WORK REQUIRED
Look below for the lines from the one with "This screenshot has width=660, height=460." to the one with "Task: Open the Rechtschreibung", and copy exactly those lines, both ends included.

SUPPLIED MATERIAL
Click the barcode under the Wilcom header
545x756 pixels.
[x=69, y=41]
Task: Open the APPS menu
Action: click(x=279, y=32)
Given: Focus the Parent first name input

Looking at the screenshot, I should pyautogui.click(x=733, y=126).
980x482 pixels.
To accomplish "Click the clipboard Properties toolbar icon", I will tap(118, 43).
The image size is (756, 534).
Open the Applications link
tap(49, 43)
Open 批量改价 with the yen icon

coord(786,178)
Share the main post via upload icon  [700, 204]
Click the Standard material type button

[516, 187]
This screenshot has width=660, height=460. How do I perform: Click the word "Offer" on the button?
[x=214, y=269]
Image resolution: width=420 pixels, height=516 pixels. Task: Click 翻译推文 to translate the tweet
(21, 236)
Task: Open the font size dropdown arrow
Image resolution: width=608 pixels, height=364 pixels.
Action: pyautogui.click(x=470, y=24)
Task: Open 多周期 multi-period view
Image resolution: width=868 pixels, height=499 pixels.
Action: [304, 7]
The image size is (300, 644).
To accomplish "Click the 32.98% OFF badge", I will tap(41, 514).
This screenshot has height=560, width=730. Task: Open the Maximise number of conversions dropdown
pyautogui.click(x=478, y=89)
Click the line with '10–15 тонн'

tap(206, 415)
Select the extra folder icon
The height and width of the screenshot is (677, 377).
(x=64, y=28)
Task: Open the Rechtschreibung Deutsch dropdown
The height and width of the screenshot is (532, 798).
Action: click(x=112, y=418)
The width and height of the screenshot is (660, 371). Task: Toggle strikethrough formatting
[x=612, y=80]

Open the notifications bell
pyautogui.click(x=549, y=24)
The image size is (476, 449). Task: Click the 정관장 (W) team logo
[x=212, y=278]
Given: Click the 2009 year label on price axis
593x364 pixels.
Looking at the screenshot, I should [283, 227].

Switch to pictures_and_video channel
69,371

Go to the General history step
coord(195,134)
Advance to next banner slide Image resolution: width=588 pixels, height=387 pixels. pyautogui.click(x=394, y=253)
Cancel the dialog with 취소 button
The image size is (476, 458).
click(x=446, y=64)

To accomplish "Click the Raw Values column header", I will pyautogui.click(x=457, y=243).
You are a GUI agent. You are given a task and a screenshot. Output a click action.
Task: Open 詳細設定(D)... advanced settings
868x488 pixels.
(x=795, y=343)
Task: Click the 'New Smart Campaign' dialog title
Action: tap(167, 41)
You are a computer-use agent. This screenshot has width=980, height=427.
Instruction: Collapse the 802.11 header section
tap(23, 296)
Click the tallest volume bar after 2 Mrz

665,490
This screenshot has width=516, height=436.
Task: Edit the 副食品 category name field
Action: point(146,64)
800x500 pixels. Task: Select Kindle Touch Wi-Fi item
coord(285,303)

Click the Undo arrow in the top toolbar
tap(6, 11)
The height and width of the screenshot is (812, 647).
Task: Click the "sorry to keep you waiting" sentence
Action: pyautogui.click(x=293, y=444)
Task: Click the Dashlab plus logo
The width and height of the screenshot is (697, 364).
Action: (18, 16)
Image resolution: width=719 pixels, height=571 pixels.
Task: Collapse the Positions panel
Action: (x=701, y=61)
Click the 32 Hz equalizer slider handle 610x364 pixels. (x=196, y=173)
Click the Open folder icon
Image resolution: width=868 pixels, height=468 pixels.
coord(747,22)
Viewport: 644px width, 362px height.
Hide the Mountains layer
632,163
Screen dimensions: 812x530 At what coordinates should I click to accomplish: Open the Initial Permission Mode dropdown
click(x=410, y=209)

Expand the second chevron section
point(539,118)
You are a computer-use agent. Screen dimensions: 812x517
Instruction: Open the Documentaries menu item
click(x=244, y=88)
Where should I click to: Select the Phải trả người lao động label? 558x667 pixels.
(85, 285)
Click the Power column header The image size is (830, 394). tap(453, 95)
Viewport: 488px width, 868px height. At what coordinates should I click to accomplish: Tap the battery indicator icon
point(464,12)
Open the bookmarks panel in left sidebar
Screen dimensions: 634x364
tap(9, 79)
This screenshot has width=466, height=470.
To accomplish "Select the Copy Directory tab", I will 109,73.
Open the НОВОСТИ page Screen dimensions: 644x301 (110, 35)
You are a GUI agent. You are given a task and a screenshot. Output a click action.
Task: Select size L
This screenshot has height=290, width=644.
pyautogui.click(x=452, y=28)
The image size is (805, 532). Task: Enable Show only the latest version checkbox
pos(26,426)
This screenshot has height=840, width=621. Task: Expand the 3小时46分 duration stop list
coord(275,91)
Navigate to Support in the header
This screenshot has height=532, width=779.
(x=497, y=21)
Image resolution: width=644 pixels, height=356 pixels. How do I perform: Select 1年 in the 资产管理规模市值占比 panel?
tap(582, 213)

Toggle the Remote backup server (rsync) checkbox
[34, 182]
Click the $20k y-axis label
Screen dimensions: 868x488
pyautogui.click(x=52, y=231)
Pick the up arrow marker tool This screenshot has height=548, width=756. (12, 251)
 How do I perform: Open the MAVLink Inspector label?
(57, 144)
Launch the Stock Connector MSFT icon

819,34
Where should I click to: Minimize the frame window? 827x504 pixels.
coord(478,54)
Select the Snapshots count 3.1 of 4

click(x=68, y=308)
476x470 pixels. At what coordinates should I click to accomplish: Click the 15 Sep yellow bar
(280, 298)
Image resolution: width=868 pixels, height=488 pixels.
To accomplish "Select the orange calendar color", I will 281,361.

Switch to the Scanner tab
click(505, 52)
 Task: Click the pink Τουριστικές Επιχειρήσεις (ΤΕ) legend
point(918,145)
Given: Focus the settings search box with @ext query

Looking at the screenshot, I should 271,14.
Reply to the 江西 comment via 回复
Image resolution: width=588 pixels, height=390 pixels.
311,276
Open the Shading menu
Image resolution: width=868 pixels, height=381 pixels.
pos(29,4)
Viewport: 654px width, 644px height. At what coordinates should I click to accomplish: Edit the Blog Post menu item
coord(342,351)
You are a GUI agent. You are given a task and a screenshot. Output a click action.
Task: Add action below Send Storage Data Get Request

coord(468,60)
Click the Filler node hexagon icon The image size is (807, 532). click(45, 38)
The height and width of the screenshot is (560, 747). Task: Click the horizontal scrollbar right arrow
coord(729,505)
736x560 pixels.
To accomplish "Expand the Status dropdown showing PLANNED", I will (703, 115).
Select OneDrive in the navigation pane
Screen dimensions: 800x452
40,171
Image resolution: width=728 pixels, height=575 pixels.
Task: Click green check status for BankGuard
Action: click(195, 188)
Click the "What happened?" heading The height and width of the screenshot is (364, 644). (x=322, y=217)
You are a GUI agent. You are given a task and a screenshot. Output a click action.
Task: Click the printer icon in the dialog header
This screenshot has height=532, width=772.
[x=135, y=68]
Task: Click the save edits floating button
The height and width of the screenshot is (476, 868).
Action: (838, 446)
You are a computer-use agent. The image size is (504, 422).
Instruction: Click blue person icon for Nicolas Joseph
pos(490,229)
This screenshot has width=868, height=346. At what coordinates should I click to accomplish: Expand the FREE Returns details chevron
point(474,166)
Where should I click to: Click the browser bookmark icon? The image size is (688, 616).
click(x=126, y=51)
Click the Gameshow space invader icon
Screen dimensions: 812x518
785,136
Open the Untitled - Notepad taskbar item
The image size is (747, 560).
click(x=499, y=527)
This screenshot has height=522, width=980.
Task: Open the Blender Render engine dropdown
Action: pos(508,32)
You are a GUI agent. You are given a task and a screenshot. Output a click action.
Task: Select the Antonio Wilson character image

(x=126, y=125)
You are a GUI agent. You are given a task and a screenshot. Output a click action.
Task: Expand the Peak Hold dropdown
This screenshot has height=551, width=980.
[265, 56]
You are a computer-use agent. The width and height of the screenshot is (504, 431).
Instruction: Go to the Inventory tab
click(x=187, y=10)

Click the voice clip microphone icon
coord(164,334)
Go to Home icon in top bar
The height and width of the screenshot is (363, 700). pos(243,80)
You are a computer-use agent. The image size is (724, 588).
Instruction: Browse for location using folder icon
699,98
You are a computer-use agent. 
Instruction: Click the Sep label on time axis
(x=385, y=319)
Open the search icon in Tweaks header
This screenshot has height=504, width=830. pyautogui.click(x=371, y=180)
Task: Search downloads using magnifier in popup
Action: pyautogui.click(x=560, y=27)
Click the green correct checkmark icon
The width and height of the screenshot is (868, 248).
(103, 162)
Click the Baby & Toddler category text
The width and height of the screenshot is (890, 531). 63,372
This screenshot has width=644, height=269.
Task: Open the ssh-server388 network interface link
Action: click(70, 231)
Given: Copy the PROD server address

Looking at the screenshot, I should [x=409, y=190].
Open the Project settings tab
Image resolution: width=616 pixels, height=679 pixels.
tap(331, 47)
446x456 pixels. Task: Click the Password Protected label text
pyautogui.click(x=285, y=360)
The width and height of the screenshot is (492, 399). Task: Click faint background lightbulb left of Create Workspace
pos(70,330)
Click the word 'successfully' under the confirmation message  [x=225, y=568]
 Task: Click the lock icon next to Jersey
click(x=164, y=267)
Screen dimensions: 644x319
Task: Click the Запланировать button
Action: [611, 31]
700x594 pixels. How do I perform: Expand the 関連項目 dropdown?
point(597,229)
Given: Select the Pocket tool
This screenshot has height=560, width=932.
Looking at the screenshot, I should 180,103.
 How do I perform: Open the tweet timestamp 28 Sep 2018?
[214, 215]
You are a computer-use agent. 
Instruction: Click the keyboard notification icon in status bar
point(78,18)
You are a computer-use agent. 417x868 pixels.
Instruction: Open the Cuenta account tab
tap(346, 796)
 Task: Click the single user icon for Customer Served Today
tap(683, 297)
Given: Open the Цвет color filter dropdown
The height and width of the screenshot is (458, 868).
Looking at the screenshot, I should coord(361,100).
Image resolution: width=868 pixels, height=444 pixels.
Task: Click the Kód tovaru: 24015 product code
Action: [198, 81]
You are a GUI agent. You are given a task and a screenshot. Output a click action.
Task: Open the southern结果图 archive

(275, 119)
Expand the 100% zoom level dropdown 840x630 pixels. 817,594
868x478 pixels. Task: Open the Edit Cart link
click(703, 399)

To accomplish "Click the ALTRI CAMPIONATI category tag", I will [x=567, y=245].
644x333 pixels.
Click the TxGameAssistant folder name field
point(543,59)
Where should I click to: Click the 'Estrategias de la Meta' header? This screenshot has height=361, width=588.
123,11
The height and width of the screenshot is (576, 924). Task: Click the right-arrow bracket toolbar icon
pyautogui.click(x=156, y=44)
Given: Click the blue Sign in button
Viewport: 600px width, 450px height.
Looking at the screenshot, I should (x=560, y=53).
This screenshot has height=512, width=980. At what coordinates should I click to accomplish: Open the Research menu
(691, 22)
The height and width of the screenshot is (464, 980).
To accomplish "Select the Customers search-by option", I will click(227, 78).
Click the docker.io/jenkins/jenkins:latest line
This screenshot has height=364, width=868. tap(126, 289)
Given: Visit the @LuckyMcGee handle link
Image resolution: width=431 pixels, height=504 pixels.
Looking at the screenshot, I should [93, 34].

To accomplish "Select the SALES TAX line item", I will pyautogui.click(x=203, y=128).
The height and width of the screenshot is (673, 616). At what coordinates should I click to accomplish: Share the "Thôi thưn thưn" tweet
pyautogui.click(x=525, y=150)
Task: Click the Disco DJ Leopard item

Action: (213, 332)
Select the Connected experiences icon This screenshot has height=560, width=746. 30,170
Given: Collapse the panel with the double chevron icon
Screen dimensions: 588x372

RESPONSE TO THIS EXERCISE
This screenshot has width=660, height=460. How do I perform: Click the word "Offer" on the button?
[x=214, y=269]
Image resolution: width=420 pixels, height=516 pixels. Task: Click 翻译推文 to translate the tweet
(21, 236)
Task: Open the font size dropdown arrow
Image resolution: width=608 pixels, height=364 pixels.
Action: pyautogui.click(x=470, y=24)
Task: Open 多周期 multi-period view
Image resolution: width=868 pixels, height=499 pixels.
Action: [304, 7]
The image size is (300, 644).
To accomplish "Click the 32.98% OFF badge", I will tap(41, 514).
This screenshot has height=560, width=730. Task: Open the Maximise number of conversions dropdown
pyautogui.click(x=478, y=89)
Click the line with '10–15 тонн'

tap(206, 415)
Select the extra folder icon
The height and width of the screenshot is (677, 377).
(x=64, y=28)
Task: Open the Rechtschreibung Deutsch dropdown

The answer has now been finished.